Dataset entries
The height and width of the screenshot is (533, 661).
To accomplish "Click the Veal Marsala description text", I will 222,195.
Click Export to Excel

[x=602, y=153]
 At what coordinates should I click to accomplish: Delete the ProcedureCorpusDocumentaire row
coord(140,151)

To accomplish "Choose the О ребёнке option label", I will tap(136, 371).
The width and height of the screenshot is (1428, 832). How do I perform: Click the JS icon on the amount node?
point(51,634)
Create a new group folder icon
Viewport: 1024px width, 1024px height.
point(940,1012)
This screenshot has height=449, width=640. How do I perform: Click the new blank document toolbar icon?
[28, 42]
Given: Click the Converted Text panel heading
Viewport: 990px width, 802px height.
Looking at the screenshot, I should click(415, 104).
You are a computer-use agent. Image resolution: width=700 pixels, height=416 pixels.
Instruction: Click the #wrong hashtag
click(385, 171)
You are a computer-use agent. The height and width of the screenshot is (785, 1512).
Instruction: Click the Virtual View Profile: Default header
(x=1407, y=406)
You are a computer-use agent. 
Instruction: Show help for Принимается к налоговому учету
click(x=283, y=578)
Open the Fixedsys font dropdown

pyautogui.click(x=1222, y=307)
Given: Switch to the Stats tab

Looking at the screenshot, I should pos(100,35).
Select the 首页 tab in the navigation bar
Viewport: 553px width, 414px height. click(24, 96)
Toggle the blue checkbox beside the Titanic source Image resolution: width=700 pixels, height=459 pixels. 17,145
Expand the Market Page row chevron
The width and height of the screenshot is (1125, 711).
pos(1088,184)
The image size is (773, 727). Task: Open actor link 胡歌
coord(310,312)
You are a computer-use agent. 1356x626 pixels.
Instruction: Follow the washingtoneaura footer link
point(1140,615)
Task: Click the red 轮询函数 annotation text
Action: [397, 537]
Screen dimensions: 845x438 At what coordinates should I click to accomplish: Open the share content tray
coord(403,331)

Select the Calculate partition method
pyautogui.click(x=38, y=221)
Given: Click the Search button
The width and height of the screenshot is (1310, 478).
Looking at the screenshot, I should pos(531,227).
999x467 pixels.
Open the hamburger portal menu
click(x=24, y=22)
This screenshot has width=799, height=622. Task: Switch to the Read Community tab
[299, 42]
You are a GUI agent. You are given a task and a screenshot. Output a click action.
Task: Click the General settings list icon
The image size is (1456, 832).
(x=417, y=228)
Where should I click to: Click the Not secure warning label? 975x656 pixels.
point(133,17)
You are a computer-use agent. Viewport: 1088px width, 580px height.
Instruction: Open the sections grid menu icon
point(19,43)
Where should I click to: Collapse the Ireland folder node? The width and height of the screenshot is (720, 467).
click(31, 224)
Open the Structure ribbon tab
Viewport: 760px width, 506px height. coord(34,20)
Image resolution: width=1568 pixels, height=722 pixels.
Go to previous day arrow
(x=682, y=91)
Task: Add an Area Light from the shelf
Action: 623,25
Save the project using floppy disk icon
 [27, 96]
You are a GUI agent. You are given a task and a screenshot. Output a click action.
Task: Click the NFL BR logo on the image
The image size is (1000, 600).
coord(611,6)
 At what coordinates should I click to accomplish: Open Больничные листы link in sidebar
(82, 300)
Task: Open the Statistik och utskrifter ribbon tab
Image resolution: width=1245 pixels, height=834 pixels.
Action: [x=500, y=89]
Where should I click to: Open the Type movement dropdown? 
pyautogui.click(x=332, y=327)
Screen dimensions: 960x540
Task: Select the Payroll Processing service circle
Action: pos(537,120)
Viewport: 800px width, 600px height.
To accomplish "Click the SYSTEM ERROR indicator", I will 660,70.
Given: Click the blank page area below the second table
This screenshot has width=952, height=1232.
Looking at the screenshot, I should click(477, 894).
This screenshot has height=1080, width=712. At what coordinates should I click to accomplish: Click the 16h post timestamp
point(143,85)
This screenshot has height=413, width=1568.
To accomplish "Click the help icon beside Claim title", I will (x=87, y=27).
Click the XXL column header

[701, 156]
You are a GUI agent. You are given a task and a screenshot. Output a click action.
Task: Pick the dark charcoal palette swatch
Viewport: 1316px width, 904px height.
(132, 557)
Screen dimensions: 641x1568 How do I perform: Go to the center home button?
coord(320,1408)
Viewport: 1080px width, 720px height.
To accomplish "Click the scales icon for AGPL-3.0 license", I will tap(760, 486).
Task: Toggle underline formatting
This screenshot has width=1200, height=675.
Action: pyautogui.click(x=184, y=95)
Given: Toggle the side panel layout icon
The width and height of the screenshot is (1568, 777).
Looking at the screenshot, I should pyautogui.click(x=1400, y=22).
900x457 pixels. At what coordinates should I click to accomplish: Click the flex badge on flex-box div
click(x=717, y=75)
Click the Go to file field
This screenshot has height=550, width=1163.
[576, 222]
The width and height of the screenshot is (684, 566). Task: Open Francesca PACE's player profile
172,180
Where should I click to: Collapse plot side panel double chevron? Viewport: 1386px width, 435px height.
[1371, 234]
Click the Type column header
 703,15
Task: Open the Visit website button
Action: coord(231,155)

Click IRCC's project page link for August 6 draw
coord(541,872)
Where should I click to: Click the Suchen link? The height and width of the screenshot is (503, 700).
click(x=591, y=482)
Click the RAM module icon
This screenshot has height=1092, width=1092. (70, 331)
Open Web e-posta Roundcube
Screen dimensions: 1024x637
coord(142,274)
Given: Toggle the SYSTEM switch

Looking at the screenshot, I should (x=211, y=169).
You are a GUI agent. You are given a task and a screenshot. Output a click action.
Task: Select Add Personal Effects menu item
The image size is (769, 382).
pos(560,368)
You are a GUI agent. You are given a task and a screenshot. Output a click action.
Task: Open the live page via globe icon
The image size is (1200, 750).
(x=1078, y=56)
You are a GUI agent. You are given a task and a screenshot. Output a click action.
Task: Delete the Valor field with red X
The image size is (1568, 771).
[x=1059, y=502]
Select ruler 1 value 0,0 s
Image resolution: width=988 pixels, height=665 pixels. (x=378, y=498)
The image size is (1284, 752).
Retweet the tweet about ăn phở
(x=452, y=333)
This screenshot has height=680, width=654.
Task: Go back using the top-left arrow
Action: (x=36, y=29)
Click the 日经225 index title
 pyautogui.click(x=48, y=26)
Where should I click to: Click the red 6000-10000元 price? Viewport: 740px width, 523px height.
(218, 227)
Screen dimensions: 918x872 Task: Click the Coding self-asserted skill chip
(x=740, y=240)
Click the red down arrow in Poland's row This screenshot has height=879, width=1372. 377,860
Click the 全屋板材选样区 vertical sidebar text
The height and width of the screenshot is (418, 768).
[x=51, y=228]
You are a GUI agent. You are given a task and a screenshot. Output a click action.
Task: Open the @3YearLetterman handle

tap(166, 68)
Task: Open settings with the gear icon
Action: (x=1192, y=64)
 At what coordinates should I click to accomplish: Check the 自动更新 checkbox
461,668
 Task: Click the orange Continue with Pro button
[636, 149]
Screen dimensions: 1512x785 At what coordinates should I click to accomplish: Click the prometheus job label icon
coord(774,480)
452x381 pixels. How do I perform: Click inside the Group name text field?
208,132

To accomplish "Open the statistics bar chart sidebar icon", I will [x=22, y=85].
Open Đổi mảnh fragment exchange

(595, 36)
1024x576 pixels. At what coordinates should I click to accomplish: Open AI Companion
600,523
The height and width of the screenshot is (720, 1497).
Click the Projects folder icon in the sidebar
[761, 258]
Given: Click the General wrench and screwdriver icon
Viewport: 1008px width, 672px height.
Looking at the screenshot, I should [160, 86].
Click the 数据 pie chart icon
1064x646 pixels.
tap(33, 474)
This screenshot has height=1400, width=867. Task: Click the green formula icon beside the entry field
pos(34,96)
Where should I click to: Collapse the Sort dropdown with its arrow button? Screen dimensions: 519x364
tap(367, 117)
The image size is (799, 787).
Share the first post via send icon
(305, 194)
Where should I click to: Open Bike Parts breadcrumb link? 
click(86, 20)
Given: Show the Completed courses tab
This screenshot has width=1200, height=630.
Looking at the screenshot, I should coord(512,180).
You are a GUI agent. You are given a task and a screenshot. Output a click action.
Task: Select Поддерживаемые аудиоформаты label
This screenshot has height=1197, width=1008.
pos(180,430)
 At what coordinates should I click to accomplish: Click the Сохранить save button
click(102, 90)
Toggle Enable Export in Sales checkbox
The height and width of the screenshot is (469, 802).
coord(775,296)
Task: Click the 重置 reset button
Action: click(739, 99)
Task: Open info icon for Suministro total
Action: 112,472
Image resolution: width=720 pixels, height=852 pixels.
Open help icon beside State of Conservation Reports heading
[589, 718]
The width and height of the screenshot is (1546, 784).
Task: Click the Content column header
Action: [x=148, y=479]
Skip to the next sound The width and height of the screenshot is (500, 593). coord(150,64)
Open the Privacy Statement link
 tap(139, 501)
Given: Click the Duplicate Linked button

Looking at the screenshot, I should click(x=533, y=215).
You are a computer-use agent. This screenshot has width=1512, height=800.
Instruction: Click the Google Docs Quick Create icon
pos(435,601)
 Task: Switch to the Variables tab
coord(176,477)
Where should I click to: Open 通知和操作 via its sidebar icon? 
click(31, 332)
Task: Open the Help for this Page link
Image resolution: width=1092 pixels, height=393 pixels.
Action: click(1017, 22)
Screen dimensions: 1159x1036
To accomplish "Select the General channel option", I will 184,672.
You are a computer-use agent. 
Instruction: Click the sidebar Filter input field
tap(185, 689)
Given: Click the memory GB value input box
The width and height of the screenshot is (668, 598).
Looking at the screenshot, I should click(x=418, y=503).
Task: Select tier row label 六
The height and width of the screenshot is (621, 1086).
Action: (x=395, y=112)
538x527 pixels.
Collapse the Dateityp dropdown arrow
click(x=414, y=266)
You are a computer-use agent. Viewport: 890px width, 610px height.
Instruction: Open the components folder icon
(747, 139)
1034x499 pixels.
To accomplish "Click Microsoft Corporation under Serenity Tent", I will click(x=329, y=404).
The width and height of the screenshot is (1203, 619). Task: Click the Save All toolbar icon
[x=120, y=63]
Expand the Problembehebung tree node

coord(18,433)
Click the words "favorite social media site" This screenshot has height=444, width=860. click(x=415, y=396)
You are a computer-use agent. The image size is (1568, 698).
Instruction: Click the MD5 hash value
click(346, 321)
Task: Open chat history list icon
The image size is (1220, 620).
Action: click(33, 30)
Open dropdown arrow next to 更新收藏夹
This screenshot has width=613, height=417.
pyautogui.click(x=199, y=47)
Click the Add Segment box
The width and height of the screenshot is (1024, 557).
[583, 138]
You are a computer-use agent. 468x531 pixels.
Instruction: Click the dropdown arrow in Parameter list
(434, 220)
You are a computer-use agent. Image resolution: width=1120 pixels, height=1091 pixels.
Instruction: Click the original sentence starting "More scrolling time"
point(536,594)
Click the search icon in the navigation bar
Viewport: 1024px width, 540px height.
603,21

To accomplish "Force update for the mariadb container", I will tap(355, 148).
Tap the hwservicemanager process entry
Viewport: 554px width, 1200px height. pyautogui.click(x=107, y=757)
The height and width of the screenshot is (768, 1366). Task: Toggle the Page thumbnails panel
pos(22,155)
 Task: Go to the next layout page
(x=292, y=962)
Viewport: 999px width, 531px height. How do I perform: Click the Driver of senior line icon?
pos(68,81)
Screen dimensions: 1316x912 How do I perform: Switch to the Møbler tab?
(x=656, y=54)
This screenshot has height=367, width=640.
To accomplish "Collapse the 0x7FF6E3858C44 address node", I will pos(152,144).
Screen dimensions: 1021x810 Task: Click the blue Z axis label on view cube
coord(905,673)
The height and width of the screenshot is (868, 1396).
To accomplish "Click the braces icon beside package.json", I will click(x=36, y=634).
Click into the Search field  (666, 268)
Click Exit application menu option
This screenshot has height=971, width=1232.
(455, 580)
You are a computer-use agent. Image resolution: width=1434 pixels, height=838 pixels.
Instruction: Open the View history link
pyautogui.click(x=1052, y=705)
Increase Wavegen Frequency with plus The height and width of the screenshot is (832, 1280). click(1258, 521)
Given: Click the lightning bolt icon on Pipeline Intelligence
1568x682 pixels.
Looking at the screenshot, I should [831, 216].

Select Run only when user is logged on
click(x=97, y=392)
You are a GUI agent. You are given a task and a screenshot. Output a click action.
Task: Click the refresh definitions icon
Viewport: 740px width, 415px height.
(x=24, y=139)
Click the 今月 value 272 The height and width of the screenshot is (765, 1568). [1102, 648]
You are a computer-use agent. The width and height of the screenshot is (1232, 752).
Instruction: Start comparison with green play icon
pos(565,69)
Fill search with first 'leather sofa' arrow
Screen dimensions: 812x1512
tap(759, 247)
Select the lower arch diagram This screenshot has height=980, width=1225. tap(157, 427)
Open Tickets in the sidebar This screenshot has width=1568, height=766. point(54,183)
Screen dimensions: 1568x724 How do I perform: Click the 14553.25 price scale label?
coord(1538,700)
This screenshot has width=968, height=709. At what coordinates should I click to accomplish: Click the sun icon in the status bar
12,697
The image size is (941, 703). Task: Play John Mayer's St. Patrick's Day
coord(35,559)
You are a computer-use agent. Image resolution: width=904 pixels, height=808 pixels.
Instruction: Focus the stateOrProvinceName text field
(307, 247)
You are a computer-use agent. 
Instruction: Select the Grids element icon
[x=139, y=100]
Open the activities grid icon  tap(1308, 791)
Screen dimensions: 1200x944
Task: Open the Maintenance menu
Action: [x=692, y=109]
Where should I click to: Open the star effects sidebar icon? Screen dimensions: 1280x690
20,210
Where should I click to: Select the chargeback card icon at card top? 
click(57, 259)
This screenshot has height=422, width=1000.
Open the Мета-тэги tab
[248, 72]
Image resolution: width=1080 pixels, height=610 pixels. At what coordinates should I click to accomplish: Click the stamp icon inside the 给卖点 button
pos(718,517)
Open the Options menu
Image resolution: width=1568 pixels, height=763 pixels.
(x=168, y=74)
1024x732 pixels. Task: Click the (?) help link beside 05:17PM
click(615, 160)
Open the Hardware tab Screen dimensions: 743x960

EXERCISE REQUIREMENTS —
Copy exactly the lines above, starting at the opening line and finishing at the line in which "You are a computer-use agent. The height" occurs.

EXERCISE ANSWER —
The height and width of the screenshot is (533, 661).
To accomplish "Click the Veal Marsala description text", I will 222,195.
Click Export to Excel

[x=602, y=153]
 At what coordinates should I click to accomplish: Delete the ProcedureCorpusDocumentaire row
coord(140,151)

To accomplish "Choose the О ребёнке option label", I will tap(136, 371).
The width and height of the screenshot is (1428, 832). How do I perform: Click the JS icon on the amount node?
point(51,634)
Create a new group folder icon
Viewport: 1024px width, 1024px height.
point(940,1012)
This screenshot has height=449, width=640. How do I perform: Click the new blank document toolbar icon?
[28, 42]
Given: Click the Converted Text panel heading
Viewport: 990px width, 802px height.
Looking at the screenshot, I should click(415, 104).
You are a computer-use agent. Image resolution: width=700 pixels, height=416 pixels.
Instruction: Click the #wrong hashtag
click(385, 171)
You are a computer-use agent. The height and width of the screenshot is (785, 1512).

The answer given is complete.